• **Exercise prompt**: Could you retype every line of the data underneath without altering anything?

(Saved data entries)
<<<<

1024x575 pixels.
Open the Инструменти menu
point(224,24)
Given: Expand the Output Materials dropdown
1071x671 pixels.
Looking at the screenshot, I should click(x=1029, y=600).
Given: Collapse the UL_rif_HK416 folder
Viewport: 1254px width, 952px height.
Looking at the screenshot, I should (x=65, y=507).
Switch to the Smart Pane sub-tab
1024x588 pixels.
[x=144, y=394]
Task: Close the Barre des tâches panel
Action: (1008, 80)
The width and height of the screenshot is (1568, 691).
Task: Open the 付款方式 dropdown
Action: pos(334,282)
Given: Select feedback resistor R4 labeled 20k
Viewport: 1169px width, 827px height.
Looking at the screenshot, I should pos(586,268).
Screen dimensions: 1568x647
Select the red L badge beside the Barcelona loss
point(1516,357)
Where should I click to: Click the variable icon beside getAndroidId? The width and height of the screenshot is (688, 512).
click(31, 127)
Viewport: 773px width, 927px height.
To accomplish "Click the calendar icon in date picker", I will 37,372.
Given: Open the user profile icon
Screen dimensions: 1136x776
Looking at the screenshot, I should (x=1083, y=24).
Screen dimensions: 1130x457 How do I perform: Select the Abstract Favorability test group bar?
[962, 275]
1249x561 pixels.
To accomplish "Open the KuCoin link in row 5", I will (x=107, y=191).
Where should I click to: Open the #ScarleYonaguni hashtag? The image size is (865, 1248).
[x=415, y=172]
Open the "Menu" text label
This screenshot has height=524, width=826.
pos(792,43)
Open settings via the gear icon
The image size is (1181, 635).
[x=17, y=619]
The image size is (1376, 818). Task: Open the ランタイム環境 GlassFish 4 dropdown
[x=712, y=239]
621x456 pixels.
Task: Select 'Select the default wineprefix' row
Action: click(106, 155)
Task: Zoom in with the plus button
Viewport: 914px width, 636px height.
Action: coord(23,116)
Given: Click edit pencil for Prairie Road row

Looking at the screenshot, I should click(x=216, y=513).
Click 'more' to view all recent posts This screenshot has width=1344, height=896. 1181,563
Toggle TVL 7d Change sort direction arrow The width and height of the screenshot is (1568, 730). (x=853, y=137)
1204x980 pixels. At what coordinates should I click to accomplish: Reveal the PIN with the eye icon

>>>>

• **Response to this exercise**:
1024x575 pixels.
Open the Инструменти menu
point(224,24)
Given: Expand the Output Materials dropdown
1071x671 pixels.
Looking at the screenshot, I should click(x=1029, y=600).
Given: Collapse the UL_rif_HK416 folder
Viewport: 1254px width, 952px height.
Looking at the screenshot, I should (x=65, y=507).
Switch to the Smart Pane sub-tab
1024x588 pixels.
[x=144, y=394]
Task: Close the Barre des tâches panel
Action: (1008, 80)
The width and height of the screenshot is (1568, 691).
Task: Open the 付款方式 dropdown
Action: pos(334,282)
Given: Select feedback resistor R4 labeled 20k
Viewport: 1169px width, 827px height.
Looking at the screenshot, I should pos(586,268).
Screen dimensions: 1568x647
Select the red L badge beside the Barcelona loss
point(1516,357)
Where should I click to: Click the variable icon beside getAndroidId? The width and height of the screenshot is (688, 512).
click(31, 127)
Viewport: 773px width, 927px height.
To accomplish "Click the calendar icon in date picker", I will 37,372.
Given: Open the user profile icon
Screen dimensions: 1136x776
Looking at the screenshot, I should (x=1083, y=24).
Screen dimensions: 1130x457 How do I perform: Select the Abstract Favorability test group bar?
[962, 275]
1249x561 pixels.
To accomplish "Open the KuCoin link in row 5", I will (x=107, y=191).
Where should I click to: Open the #ScarleYonaguni hashtag? The image size is (865, 1248).
[x=415, y=172]
Open the "Menu" text label
This screenshot has height=524, width=826.
pos(792,43)
Open settings via the gear icon
The image size is (1181, 635).
[x=17, y=619]
The image size is (1376, 818). Task: Open the ランタイム環境 GlassFish 4 dropdown
[x=712, y=239]
621x456 pixels.
Task: Select 'Select the default wineprefix' row
Action: click(106, 155)
Task: Zoom in with the plus button
Viewport: 914px width, 636px height.
Action: coord(23,116)
Given: Click edit pencil for Prairie Road row

Looking at the screenshot, I should click(x=216, y=513).
Click 'more' to view all recent posts This screenshot has width=1344, height=896. 1181,563
Toggle TVL 7d Change sort direction arrow The width and height of the screenshot is (1568, 730). (x=853, y=137)
1204x980 pixels. At what coordinates should I click to accomplish: Reveal the PIN with the eye icon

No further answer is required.